Data:
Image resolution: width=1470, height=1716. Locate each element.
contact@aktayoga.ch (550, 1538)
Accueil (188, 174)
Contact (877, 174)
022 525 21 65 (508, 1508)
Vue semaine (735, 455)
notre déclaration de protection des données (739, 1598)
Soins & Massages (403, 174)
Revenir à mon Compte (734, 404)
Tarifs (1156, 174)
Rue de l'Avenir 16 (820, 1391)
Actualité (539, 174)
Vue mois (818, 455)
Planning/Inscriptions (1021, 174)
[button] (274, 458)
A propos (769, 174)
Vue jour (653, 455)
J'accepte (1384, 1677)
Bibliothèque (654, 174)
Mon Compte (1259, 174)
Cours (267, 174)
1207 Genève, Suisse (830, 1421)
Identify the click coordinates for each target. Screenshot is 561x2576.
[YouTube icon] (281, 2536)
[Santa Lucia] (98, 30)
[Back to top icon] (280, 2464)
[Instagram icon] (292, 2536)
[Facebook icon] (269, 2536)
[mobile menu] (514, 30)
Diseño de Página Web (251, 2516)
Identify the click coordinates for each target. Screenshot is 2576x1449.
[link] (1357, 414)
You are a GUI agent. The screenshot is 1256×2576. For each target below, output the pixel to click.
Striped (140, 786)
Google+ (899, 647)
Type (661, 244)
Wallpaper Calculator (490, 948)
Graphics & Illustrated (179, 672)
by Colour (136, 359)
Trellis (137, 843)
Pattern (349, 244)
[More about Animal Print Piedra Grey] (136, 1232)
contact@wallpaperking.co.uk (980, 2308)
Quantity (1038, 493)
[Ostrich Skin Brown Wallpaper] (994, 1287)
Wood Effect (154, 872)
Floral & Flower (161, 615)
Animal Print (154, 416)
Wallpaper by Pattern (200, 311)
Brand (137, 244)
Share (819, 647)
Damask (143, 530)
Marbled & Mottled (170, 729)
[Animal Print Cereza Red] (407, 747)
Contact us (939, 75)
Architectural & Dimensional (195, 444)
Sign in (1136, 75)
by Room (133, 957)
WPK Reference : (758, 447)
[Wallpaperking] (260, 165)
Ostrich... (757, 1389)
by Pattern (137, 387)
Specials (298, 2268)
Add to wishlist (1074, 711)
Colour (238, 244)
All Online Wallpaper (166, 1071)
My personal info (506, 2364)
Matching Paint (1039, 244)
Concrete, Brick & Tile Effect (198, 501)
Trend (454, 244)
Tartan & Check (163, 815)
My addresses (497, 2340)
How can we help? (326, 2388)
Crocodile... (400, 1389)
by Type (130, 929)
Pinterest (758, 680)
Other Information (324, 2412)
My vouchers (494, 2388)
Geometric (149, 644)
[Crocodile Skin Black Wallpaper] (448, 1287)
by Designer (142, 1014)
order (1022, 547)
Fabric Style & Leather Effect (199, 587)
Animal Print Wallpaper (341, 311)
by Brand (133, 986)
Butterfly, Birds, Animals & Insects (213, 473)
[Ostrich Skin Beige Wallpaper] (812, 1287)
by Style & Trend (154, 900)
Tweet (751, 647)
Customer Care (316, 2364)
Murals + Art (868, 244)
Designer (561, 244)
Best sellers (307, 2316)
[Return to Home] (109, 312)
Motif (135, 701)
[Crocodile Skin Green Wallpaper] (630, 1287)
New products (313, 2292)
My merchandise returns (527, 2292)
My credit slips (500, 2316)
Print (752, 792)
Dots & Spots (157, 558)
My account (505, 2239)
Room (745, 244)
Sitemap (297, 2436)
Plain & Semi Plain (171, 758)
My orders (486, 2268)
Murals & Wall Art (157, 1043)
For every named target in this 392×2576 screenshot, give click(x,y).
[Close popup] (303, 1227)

Aim of the exercise: Go through the records line by line, and copy each line that holds the string "icon".

Task response:
[YouTube icon] (281, 2536)
[Back to top icon] (280, 2464)
[Instagram icon] (292, 2536)
[Facebook icon] (269, 2536)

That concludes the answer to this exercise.